Brazilian Roman Catholic bishop (born 1931)

Hilário Moser, S.D.B. (born 2 December 1931) is a Brazilian Roman Catholic prelate, who served as bishop of the Diocese of Tubarão from 1992 to 2004. Previously he served as auxiliary bishop of the Archdiocese of Olinda e Recife and titular bishop of Casae Calanae.

==Early life and education==
Moser was born on 2 December 1931 in Rio dos Cedros, in the state of Santa Catarina, Brazil.

He joined the religious congregation of the Salesians of Don Bosco and made his religious profession as a young man. He studied philosophy and theology in Salesian institutions in Brazil and later pursued advanced theological studies at the Salesian Pontifical University in Rome.

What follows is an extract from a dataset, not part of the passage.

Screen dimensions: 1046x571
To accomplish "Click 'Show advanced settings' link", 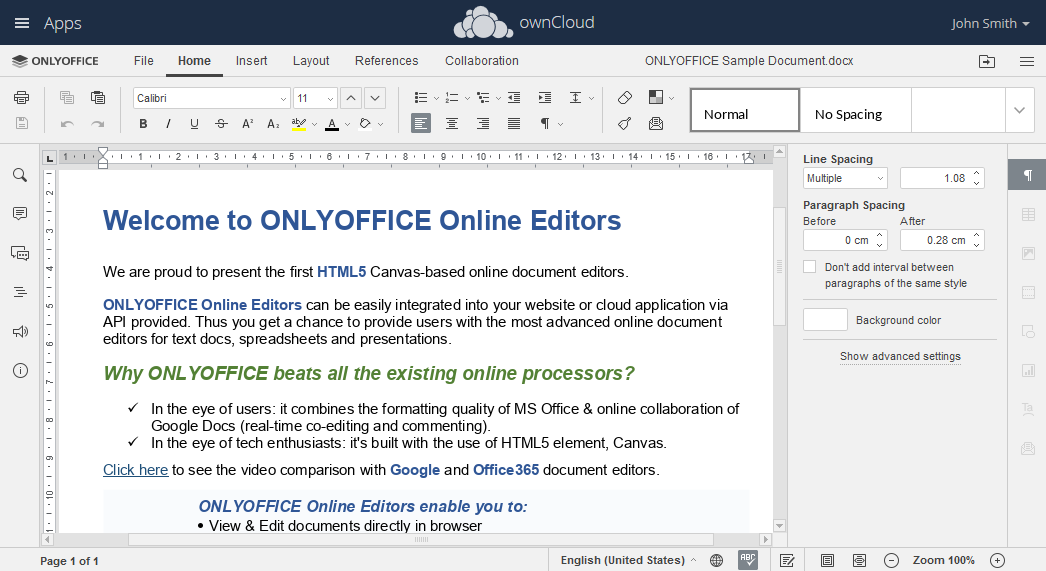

He was ordained a priest on 15 August 1958 in São Paulo. After his ordination he served as professor of dogmatic theology at the Instituto Teológico Pio XI in São Paulo and later became rector of the institute. Within the Salesian congregation he also served as provincial superior of the Salesian province of São Paulo and as director of the international Salesian studentate in Rome.

==Episcopal ministry==
On 17 August 1988, Pope John Paul II appointed Moser auxiliary bishop of the Archdiocese of Olinda e Recife and titular bishop of Casae Calanae.

He received episcopal consecration on 20 November 1988 in São Paulo from Archbishop Carlo Furno, with José Cardoso Sobrinho and Luciano Pedro Mendes de Almeida serving as co-consecrators.

On 27 May 1992 he was appointed bishop of the Diocese of Tubarão in Santa Catarina. He governed the diocese until 15 June 2004, when Pope John Paul II accepted his resignation before reaching the canonical retirement age.

During his episcopacy he was involved in theological formation and pastoral work and served as a member of the doctrinal commission of the National Conference of Bishops of Brazil (CNBB).

==Later life==
After his retirement, Moser became bishop emeritus of Tubarão and continued to participate in pastoral and educational activities of the Salesians of Don Bosco in Brazil.

He has also continued to write theological and spiritual reflections and has taken part in ecclesiastical and cultural events connected with Salesian institutions.

==Selected works==
Moser has written numerous works on theology, spirituality and pastoral life, including:

- Caminhando com Maria
- O Concílio Vaticano II: Você conhece?